====== SOURCE INFORMATION ======

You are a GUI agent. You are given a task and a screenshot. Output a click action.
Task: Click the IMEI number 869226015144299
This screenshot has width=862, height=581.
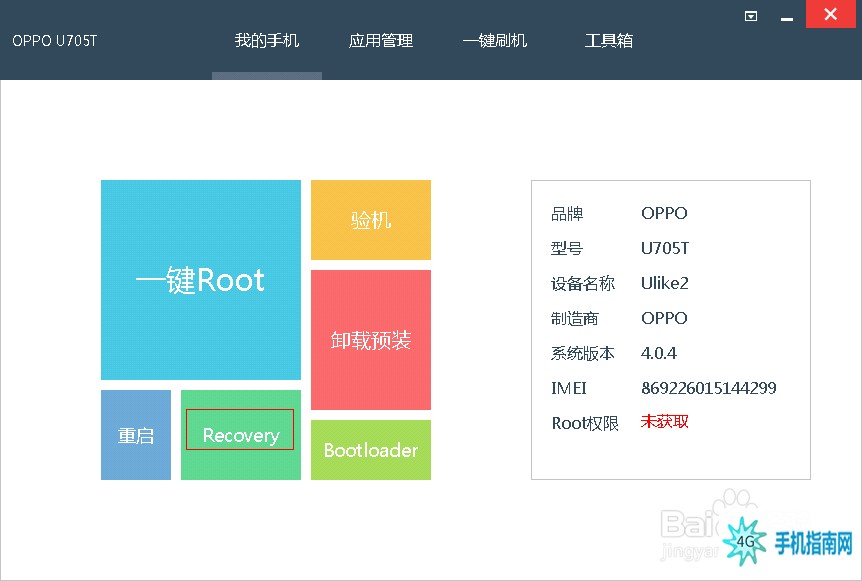pyautogui.click(x=708, y=388)
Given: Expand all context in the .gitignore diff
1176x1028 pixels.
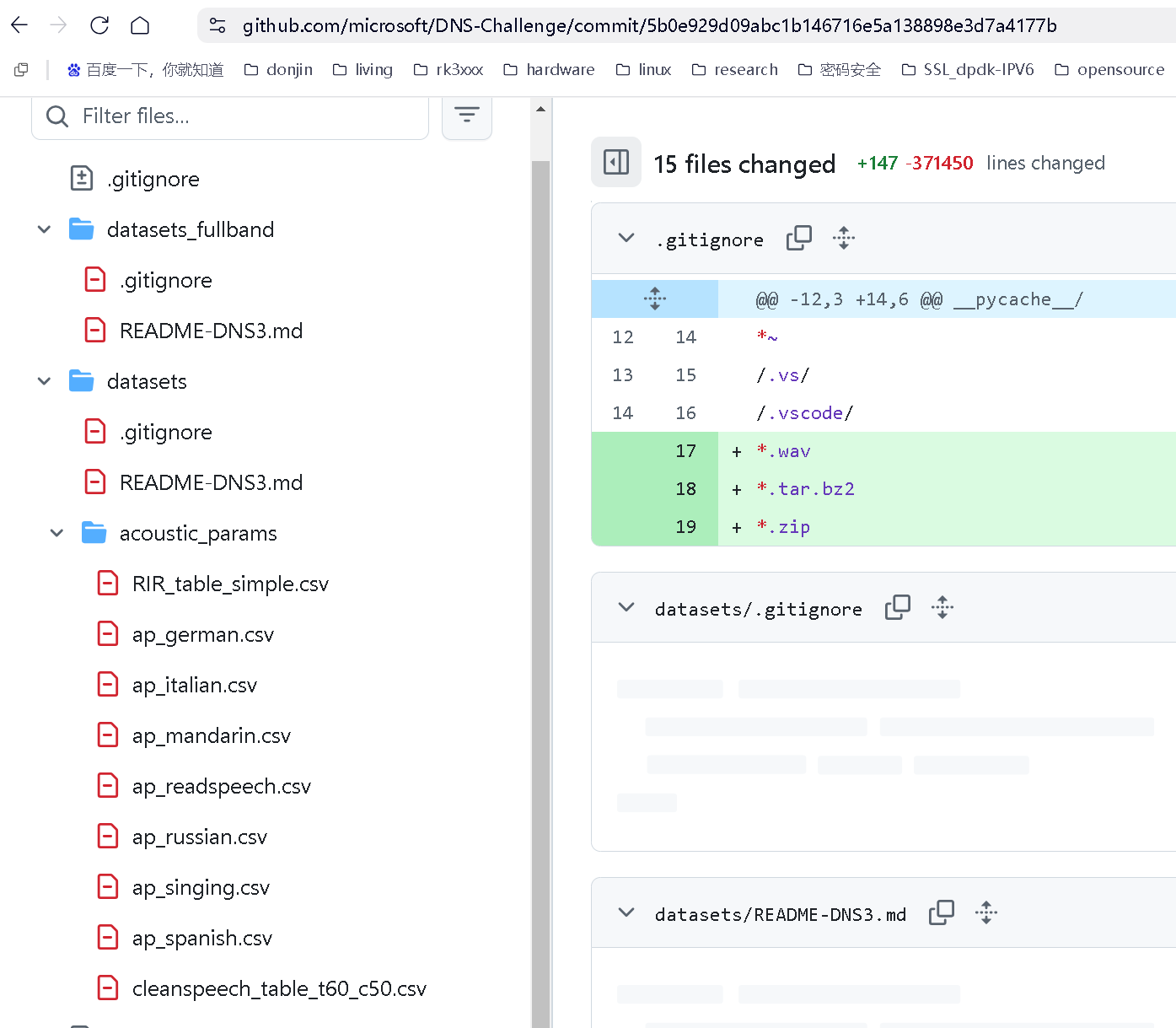Looking at the screenshot, I should pos(844,238).
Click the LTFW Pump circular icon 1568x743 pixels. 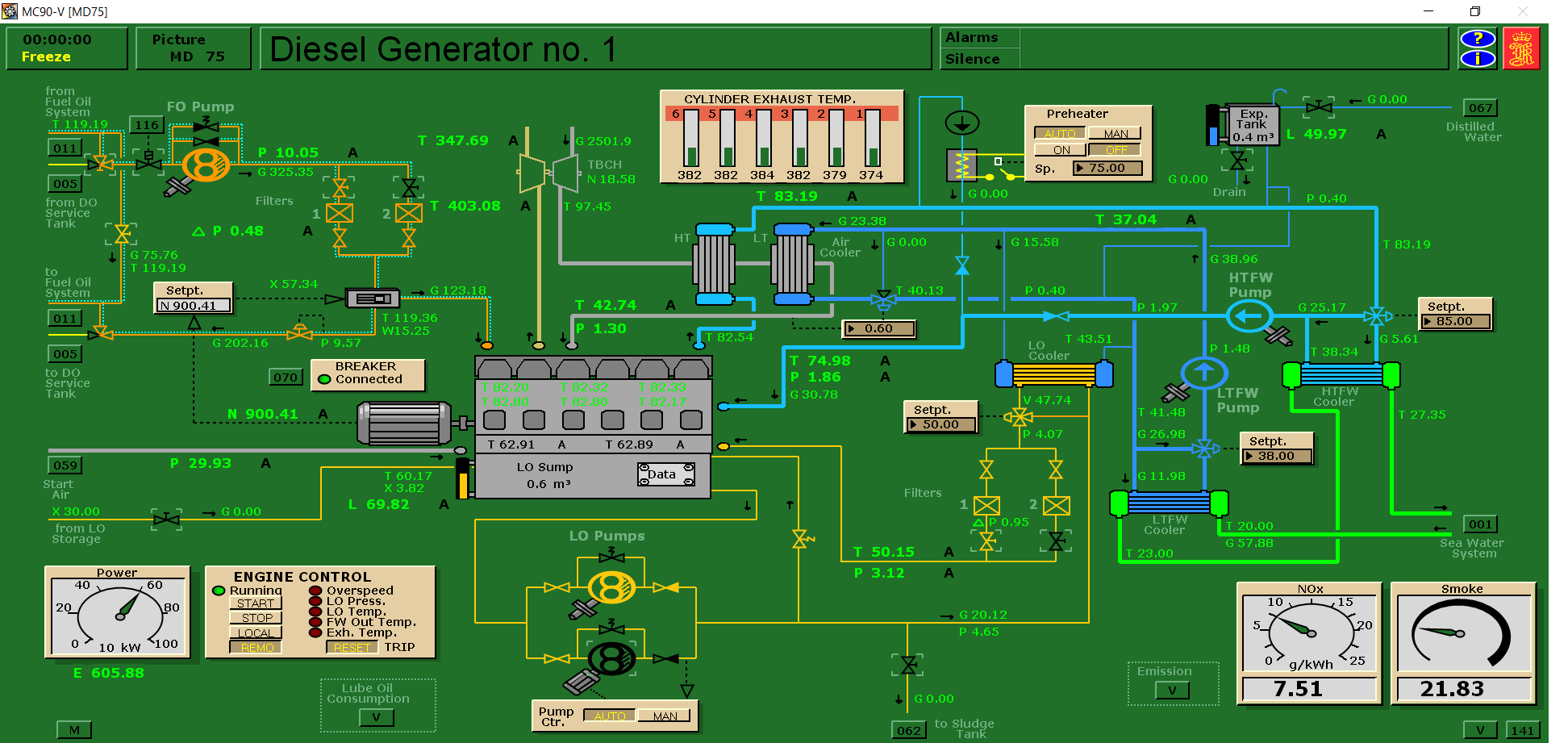[1203, 373]
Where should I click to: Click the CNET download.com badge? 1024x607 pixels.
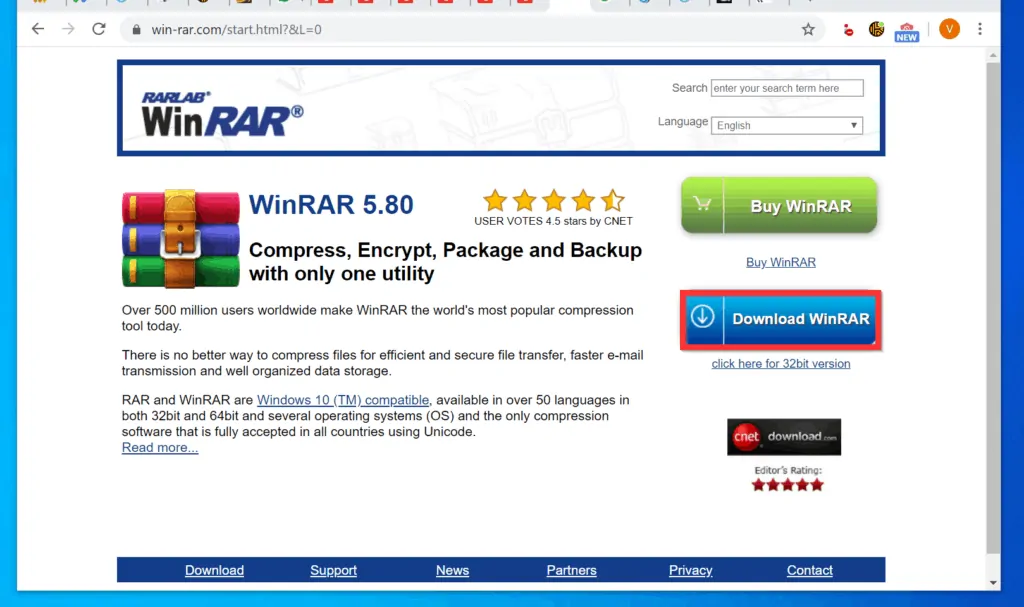pyautogui.click(x=783, y=436)
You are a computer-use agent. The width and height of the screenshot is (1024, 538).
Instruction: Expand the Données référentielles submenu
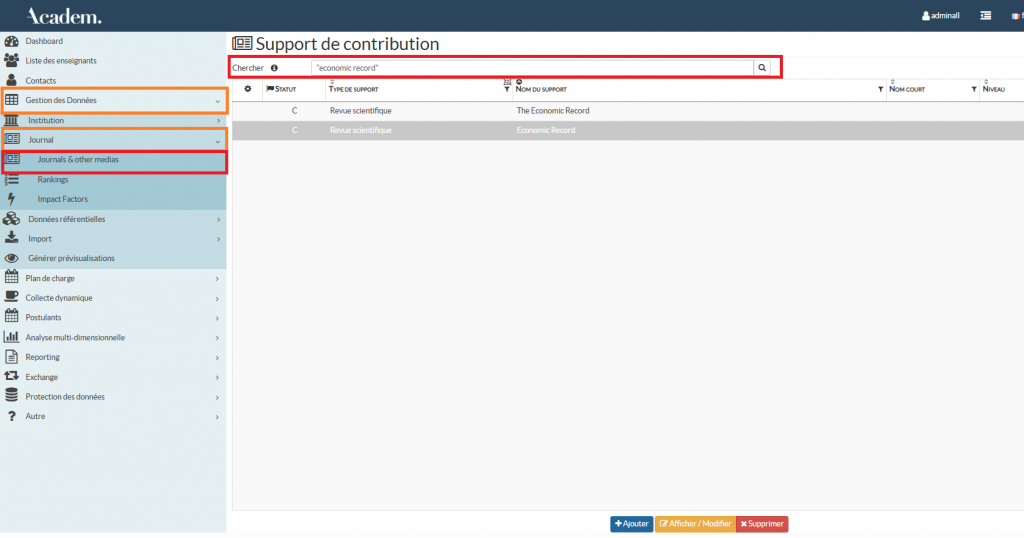217,219
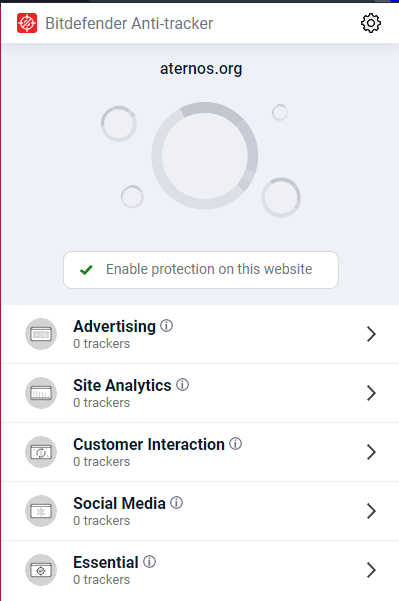Open settings via the gear icon

click(x=371, y=23)
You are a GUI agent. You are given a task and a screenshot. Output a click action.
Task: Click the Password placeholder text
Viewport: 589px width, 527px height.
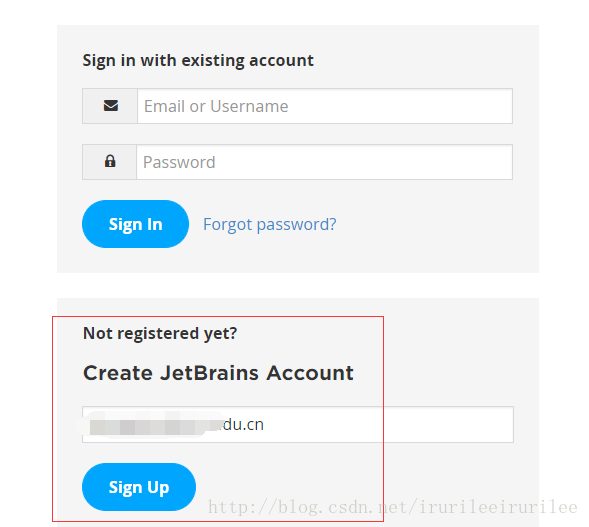pos(179,162)
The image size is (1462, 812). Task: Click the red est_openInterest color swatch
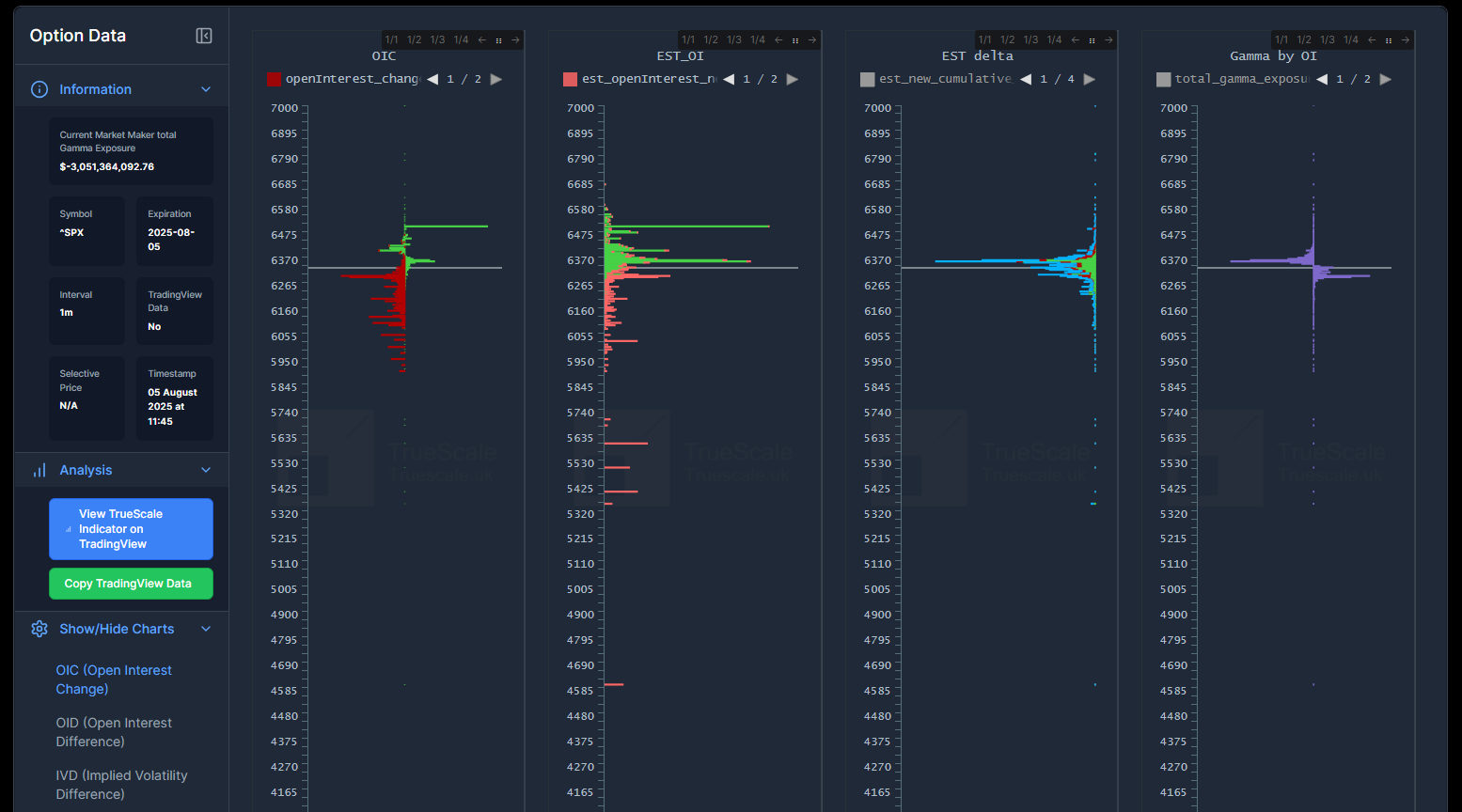tap(570, 79)
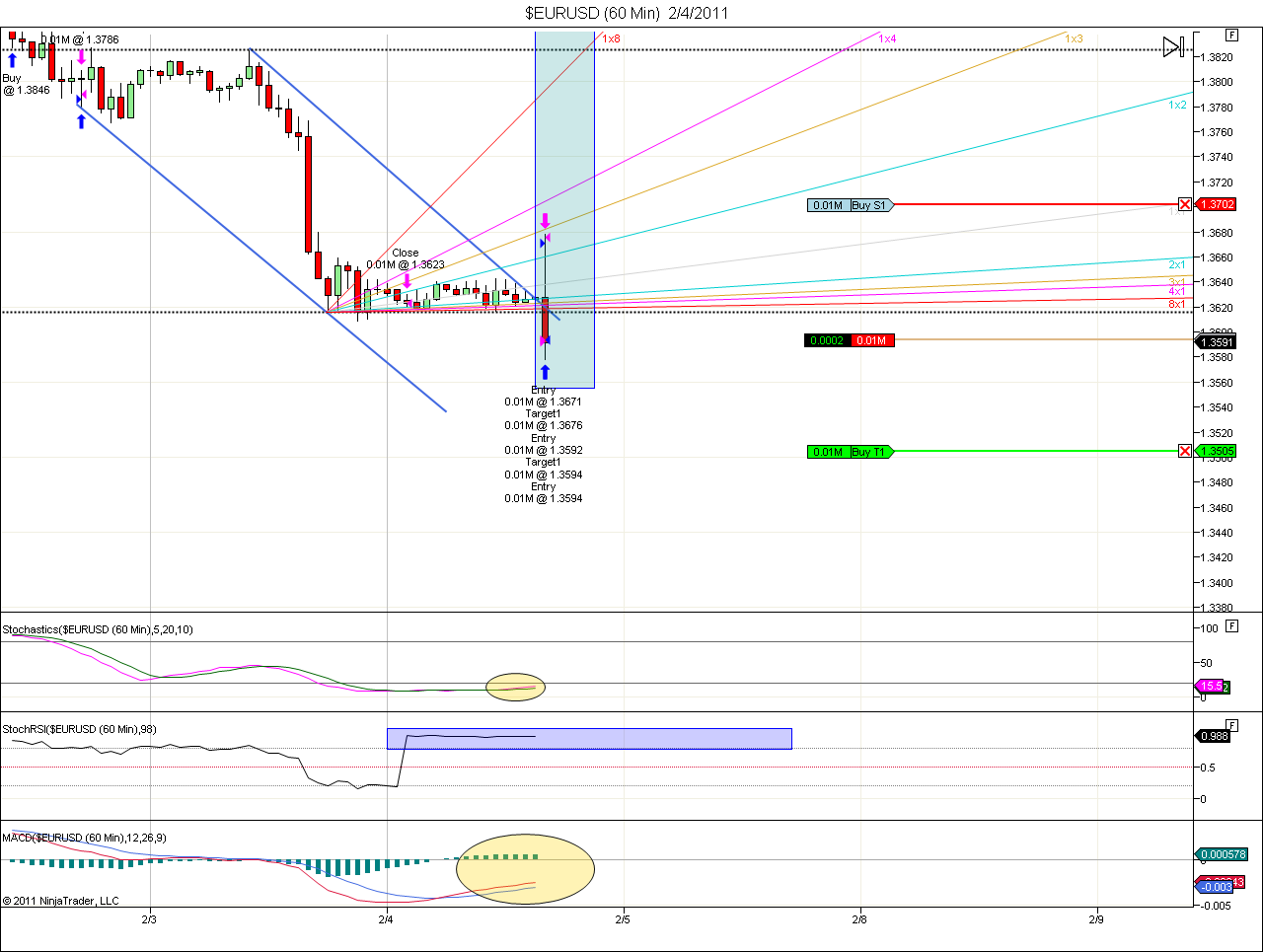Click the red 0.01M position size badge
Screen dimensions: 1263x952
[x=871, y=340]
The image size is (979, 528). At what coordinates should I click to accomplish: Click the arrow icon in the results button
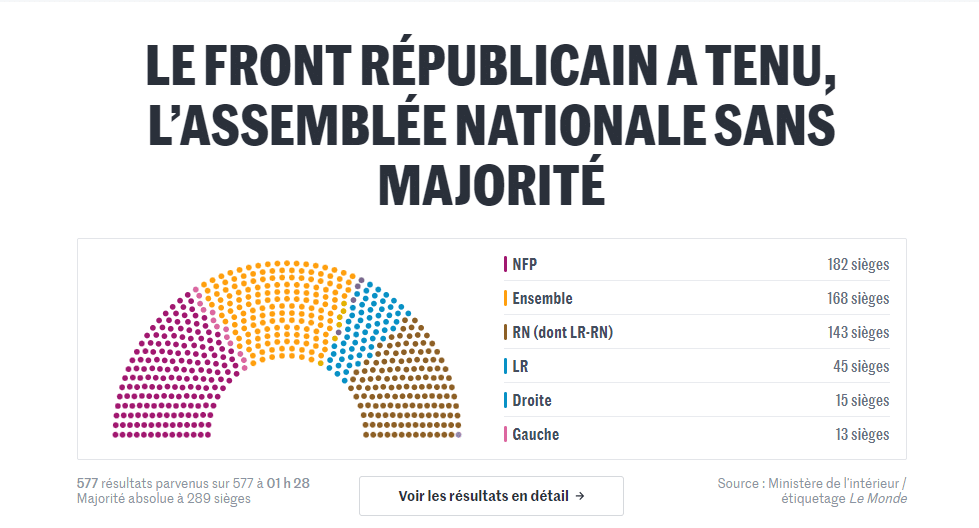coord(580,496)
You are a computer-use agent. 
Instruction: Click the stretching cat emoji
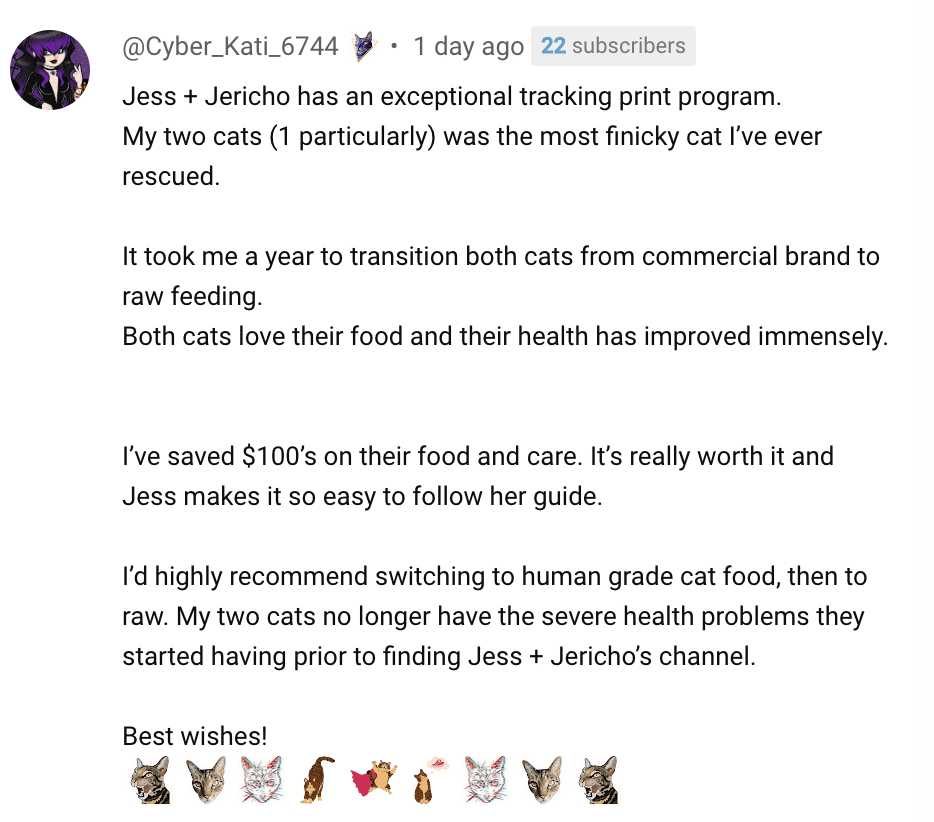click(318, 780)
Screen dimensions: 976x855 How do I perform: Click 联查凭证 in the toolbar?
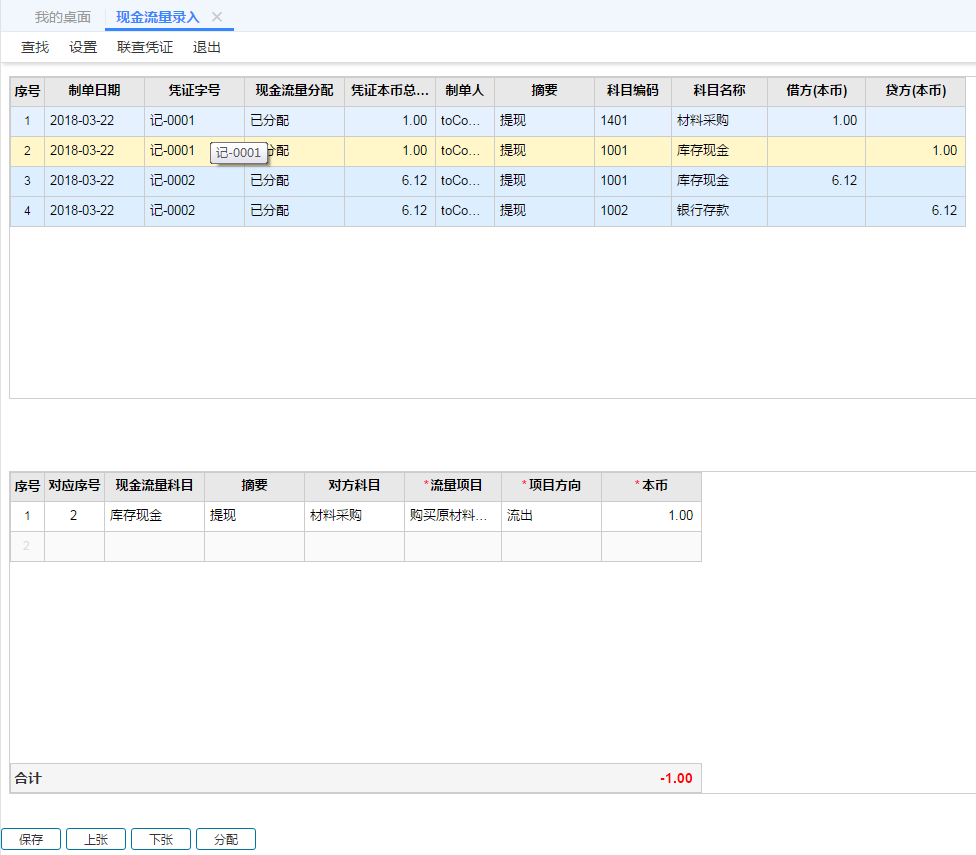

======

» YOUR INSTRUCTIONS
From the line containing "Instruction: Click the stretching cat emoji" through the end of the entries, quote each line exactly and nothing else, excluding all pictures.

» PROBLEM SOLUTION
Instruction: Click the stretching cat emoji
click(318, 780)
Screen dimensions: 976x855 How do I perform: Click 联查凭证 in the toolbar?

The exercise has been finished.